• [Input data]:
══════════════════════════════

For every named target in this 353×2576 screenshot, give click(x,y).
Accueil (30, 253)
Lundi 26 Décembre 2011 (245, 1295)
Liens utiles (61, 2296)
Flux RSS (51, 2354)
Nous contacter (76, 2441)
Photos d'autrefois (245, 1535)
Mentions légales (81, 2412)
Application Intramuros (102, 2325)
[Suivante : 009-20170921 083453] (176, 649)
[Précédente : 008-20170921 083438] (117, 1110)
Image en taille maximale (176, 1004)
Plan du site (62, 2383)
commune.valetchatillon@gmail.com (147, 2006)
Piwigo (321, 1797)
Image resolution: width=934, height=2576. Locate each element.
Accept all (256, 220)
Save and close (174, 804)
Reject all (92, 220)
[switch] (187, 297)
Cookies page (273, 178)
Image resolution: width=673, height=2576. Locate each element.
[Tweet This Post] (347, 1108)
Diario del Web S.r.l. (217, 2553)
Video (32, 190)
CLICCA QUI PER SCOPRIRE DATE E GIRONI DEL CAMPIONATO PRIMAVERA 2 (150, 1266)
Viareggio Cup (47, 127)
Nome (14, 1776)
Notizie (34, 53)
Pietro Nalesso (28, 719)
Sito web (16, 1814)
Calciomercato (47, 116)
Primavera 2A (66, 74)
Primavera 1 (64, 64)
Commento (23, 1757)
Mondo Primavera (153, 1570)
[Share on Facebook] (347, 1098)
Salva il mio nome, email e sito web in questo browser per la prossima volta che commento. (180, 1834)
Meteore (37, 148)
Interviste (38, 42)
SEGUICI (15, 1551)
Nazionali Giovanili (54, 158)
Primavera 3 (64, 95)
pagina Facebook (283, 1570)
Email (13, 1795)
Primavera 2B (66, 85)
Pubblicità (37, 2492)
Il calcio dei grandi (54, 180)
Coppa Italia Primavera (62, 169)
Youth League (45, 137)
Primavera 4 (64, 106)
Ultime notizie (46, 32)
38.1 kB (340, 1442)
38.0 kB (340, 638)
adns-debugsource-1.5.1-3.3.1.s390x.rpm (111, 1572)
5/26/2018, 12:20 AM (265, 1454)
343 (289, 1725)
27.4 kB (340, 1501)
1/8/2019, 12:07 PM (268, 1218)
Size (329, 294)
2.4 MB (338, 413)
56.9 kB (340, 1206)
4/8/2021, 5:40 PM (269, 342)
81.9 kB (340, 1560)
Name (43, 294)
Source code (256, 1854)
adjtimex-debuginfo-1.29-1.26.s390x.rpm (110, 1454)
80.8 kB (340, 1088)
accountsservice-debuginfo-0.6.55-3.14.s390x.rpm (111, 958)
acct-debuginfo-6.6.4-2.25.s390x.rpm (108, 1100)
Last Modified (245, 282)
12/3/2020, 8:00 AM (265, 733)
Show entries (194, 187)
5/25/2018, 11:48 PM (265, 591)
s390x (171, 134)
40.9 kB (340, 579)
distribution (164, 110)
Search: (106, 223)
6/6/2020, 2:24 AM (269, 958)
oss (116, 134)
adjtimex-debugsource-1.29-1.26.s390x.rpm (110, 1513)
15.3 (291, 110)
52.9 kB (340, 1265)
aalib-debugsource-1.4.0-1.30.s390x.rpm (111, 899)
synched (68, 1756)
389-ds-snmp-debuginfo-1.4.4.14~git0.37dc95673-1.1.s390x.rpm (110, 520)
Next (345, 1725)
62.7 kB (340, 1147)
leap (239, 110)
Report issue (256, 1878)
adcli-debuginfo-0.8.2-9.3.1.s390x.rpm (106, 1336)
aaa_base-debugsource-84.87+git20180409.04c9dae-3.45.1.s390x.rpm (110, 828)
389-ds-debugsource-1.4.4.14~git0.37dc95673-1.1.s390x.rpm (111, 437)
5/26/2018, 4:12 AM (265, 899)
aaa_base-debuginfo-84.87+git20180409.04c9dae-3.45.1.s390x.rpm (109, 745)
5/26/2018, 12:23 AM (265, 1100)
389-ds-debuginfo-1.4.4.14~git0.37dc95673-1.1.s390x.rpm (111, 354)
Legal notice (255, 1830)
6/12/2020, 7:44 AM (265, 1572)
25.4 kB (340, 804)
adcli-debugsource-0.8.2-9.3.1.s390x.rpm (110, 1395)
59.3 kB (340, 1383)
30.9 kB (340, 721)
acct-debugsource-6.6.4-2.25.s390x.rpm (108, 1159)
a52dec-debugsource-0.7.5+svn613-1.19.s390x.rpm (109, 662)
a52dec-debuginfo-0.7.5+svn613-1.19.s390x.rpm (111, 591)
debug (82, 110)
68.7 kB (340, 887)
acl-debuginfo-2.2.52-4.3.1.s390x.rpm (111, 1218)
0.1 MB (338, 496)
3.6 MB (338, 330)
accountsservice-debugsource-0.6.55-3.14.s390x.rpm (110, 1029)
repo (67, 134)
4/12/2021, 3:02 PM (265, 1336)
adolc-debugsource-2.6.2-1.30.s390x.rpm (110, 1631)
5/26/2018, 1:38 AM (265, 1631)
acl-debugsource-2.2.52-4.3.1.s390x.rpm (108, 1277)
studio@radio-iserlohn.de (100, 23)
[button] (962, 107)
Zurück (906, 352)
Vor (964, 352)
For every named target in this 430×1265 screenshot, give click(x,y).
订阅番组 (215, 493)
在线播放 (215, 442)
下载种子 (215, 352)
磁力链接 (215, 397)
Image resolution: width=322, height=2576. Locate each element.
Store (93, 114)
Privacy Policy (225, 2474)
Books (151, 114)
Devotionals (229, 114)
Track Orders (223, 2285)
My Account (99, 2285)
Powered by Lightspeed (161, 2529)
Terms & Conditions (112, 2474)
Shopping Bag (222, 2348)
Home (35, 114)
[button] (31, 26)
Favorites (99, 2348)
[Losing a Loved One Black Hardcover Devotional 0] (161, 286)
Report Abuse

══════════════════════════════

• [Task goal]: Output all of the data again, exactly.

• [Expected output]:
For every named target in this 353×2576 screenshot, give click(x,y).
Accueil (30, 253)
Lundi 26 Décembre 2011 (245, 1295)
Liens utiles (61, 2296)
Flux RSS (51, 2354)
Nous contacter (76, 2441)
Photos d'autrefois (245, 1535)
Mentions légales (81, 2412)
Application Intramuros (102, 2325)
[Suivante : 009-20170921 083453] (176, 649)
[Précédente : 008-20170921 083438] (117, 1110)
Image en taille maximale (176, 1004)
Plan du site (62, 2383)
commune.valetchatillon@gmail.com (147, 2006)
Piwigo (321, 1797)
Image resolution: width=934, height=2576. Locate each element.
Accept all (256, 220)
Save and close (174, 804)
Reject all (92, 220)
[switch] (187, 297)
Cookies page (273, 178)
Image resolution: width=673, height=2576. Locate each element.
[Tweet This Post] (347, 1108)
Diario del Web S.r.l. (217, 2553)
Video (32, 190)
CLICCA QUI PER SCOPRIRE DATE E GIRONI DEL CAMPIONATO PRIMAVERA 2 (150, 1266)
Viareggio Cup (47, 127)
Nome (14, 1776)
Notizie (34, 53)
Pietro Nalesso (28, 719)
Sito web (16, 1814)
Calciomercato (47, 116)
Primavera 2A (66, 74)
Primavera 1 (64, 64)
Commento (23, 1757)
Mondo Primavera (153, 1570)
[Share on Facebook] (347, 1098)
Salva il mio nome, email e sito web in questo browser per la prossima volta che commento. (180, 1834)
Meteore (37, 148)
Interviste (38, 42)
SEGUICI (15, 1551)
Nazionali Giovanili (54, 158)
Primavera 3 (64, 95)
pagina Facebook (283, 1570)
Email (13, 1795)
Primavera 2B (66, 85)
Pubblicità (37, 2492)
Il calcio dei grandi (54, 180)
Coppa Italia Primavera (62, 169)
Youth League (45, 137)
Primavera 4 (64, 106)
Ultime notizie (46, 32)
38.1 kB (340, 1442)
38.0 kB (340, 638)
adns-debugsource-1.5.1-3.3.1.s390x.rpm (111, 1572)
5/26/2018, 12:20 AM (265, 1454)
343 (289, 1725)
27.4 kB (340, 1501)
1/8/2019, 12:07 PM (268, 1218)
Size (329, 294)
2.4 MB (338, 413)
56.9 kB (340, 1206)
4/8/2021, 5:40 PM (269, 342)
81.9 kB (340, 1560)
Name (43, 294)
Source code (256, 1854)
adjtimex-debuginfo-1.29-1.26.s390x.rpm (110, 1454)
80.8 kB (340, 1088)
accountsservice-debuginfo-0.6.55-3.14.s390x.rpm (111, 958)
acct-debuginfo-6.6.4-2.25.s390x.rpm (108, 1100)
Last Modified (245, 282)
12/3/2020, 8:00 AM (265, 733)
Show entries (194, 187)
5/25/2018, 11:48 PM (265, 591)
s390x (171, 134)
40.9 kB (340, 579)
distribution (164, 110)
Search: (106, 223)
6/6/2020, 2:24 AM (269, 958)
oss (116, 134)
adjtimex-debugsource-1.29-1.26.s390x.rpm (110, 1513)
15.3 (291, 110)
52.9 kB (340, 1265)
aalib-debugsource-1.4.0-1.30.s390x.rpm (111, 899)
synched (68, 1756)
389-ds-snmp-debuginfo-1.4.4.14~git0.37dc95673-1.1.s390x.rpm (110, 520)
Next (345, 1725)
62.7 kB (340, 1147)
leap (239, 110)
Report issue (256, 1878)
adcli-debuginfo-0.8.2-9.3.1.s390x.rpm (106, 1336)
aaa_base-debugsource-84.87+git20180409.04c9dae-3.45.1.s390x.rpm (110, 828)
389-ds-debugsource-1.4.4.14~git0.37dc95673-1.1.s390x.rpm (111, 437)
5/26/2018, 4:12 AM (265, 899)
aaa_base-debuginfo-84.87+git20180409.04c9dae-3.45.1.s390x.rpm (109, 745)
5/26/2018, 12:23 AM (265, 1100)
389-ds-debuginfo-1.4.4.14~git0.37dc95673-1.1.s390x.rpm (111, 354)
Legal notice (255, 1830)
6/12/2020, 7:44 AM (265, 1572)
25.4 kB (340, 804)
adcli-debugsource-0.8.2-9.3.1.s390x.rpm (110, 1395)
59.3 kB (340, 1383)
30.9 kB (340, 721)
acct-debugsource-6.6.4-2.25.s390x.rpm (108, 1159)
a52dec-debugsource-0.7.5+svn613-1.19.s390x.rpm (109, 662)
a52dec-debuginfo-0.7.5+svn613-1.19.s390x.rpm (111, 591)
debug (82, 110)
68.7 kB (340, 887)
acl-debuginfo-2.2.52-4.3.1.s390x.rpm (111, 1218)
0.1 MB (338, 496)
3.6 MB (338, 330)
accountsservice-debugsource-0.6.55-3.14.s390x.rpm (110, 1029)
repo (67, 134)
4/12/2021, 3:02 PM (265, 1336)
adolc-debugsource-2.6.2-1.30.s390x.rpm (110, 1631)
5/26/2018, 1:38 AM (265, 1631)
acl-debugsource-2.2.52-4.3.1.s390x.rpm (108, 1277)
studio@radio-iserlohn.de (100, 23)
[button] (962, 107)
Zurück (906, 352)
Vor (964, 352)
For every named target in this 430×1265 screenshot, give click(x,y).
订阅番组 (215, 493)
在线播放 (215, 442)
下载种子 (215, 352)
磁力链接 (215, 397)
Image resolution: width=322, height=2576. Locate each element.
Store (93, 114)
Privacy Policy (225, 2474)
Books (151, 114)
Devotionals (229, 114)
Track Orders (223, 2285)
My Account (99, 2285)
Powered by Lightspeed (161, 2529)
Terms & Conditions (112, 2474)
Shopping Bag (222, 2348)
Home (35, 114)
[button] (31, 26)
Favorites (99, 2348)
[Losing a Loved One Black Hardcover Devotional 0] (161, 286)
Report Abuse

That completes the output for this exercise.